:: WHAT TO DO ::
Please copy out every line of the listing below, with no changes at all.

== INPUT DATA ==

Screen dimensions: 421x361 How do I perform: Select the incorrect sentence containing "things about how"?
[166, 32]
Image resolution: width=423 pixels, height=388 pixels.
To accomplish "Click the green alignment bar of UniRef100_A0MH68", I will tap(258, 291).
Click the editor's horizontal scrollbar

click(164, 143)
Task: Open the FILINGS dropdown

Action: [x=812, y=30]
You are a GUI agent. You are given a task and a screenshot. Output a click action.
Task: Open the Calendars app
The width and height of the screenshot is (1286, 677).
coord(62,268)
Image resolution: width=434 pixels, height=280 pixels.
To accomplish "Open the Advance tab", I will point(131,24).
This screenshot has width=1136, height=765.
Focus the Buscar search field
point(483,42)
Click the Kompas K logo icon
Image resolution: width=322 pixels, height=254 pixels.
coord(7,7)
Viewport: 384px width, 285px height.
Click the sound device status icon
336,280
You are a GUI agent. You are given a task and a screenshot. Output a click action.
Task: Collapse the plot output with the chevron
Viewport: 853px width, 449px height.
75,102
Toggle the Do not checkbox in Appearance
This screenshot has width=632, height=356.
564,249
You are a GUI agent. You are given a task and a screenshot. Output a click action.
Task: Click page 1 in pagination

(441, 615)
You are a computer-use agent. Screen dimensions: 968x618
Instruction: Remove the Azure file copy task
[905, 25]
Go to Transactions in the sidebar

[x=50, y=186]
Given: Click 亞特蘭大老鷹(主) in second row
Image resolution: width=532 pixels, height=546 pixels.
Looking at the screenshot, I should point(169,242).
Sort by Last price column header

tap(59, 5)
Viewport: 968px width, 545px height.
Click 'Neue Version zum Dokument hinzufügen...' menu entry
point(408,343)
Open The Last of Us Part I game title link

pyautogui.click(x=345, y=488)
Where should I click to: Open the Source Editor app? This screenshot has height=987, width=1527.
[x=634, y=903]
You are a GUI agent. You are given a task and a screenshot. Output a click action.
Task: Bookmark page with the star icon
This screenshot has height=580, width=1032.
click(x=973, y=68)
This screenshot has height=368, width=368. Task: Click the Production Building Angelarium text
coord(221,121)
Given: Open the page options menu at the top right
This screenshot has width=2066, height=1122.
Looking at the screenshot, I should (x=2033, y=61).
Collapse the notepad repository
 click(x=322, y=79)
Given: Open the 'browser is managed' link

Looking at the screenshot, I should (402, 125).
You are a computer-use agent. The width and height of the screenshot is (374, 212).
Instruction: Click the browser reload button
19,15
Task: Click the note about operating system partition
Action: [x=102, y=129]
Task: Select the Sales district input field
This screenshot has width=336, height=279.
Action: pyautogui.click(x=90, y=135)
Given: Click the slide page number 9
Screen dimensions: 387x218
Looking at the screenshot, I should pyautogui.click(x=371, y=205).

===

:: PROBLEM SOLUTION ::
Screen dimensions: 421x361 How do I perform: Select the incorrect sentence containing "things about how"?
[166, 32]
Image resolution: width=423 pixels, height=388 pixels.
To accomplish "Click the green alignment bar of UniRef100_A0MH68", I will tap(258, 291).
Click the editor's horizontal scrollbar

click(164, 143)
Task: Open the FILINGS dropdown

Action: [x=812, y=30]
You are a GUI agent. You are given a task and a screenshot. Output a click action.
Task: Open the Calendars app
The width and height of the screenshot is (1286, 677).
coord(62,268)
Image resolution: width=434 pixels, height=280 pixels.
To accomplish "Open the Advance tab", I will point(131,24).
This screenshot has width=1136, height=765.
Focus the Buscar search field
point(483,42)
Click the Kompas K logo icon
Image resolution: width=322 pixels, height=254 pixels.
coord(7,7)
Viewport: 384px width, 285px height.
Click the sound device status icon
336,280
You are a GUI agent. You are given a task and a screenshot. Output a click action.
Task: Collapse the plot output with the chevron
Viewport: 853px width, 449px height.
75,102
Toggle the Do not checkbox in Appearance
This screenshot has width=632, height=356.
564,249
You are a GUI agent. You are given a task and a screenshot. Output a click action.
Task: Click page 1 in pagination

(441, 615)
You are a computer-use agent. Screen dimensions: 968x618
Instruction: Remove the Azure file copy task
[905, 25]
Go to Transactions in the sidebar

[x=50, y=186]
Given: Click 亞特蘭大老鷹(主) in second row
Image resolution: width=532 pixels, height=546 pixels.
Looking at the screenshot, I should point(169,242).
Sort by Last price column header

tap(59, 5)
Viewport: 968px width, 545px height.
Click 'Neue Version zum Dokument hinzufügen...' menu entry
point(408,343)
Open The Last of Us Part I game title link

pyautogui.click(x=345, y=488)
Where should I click to: Open the Source Editor app? This screenshot has height=987, width=1527.
[x=634, y=903]
You are a GUI agent. You are given a task and a screenshot. Output a click action.
Task: Bookmark page with the star icon
This screenshot has height=580, width=1032.
click(x=973, y=68)
This screenshot has height=368, width=368. Task: Click the Production Building Angelarium text
coord(221,121)
Given: Open the page options menu at the top right
This screenshot has width=2066, height=1122.
Looking at the screenshot, I should (x=2033, y=61).
Collapse the notepad repository
 click(x=322, y=79)
Given: Open the 'browser is managed' link

Looking at the screenshot, I should (402, 125).
You are a computer-use agent. The width and height of the screenshot is (374, 212).
Instruction: Click the browser reload button
19,15
Task: Click the note about operating system partition
Action: [x=102, y=129]
Task: Select the Sales district input field
This screenshot has width=336, height=279.
Action: pyautogui.click(x=90, y=135)
Given: Click the slide page number 9
Screen dimensions: 387x218
Looking at the screenshot, I should pyautogui.click(x=371, y=205).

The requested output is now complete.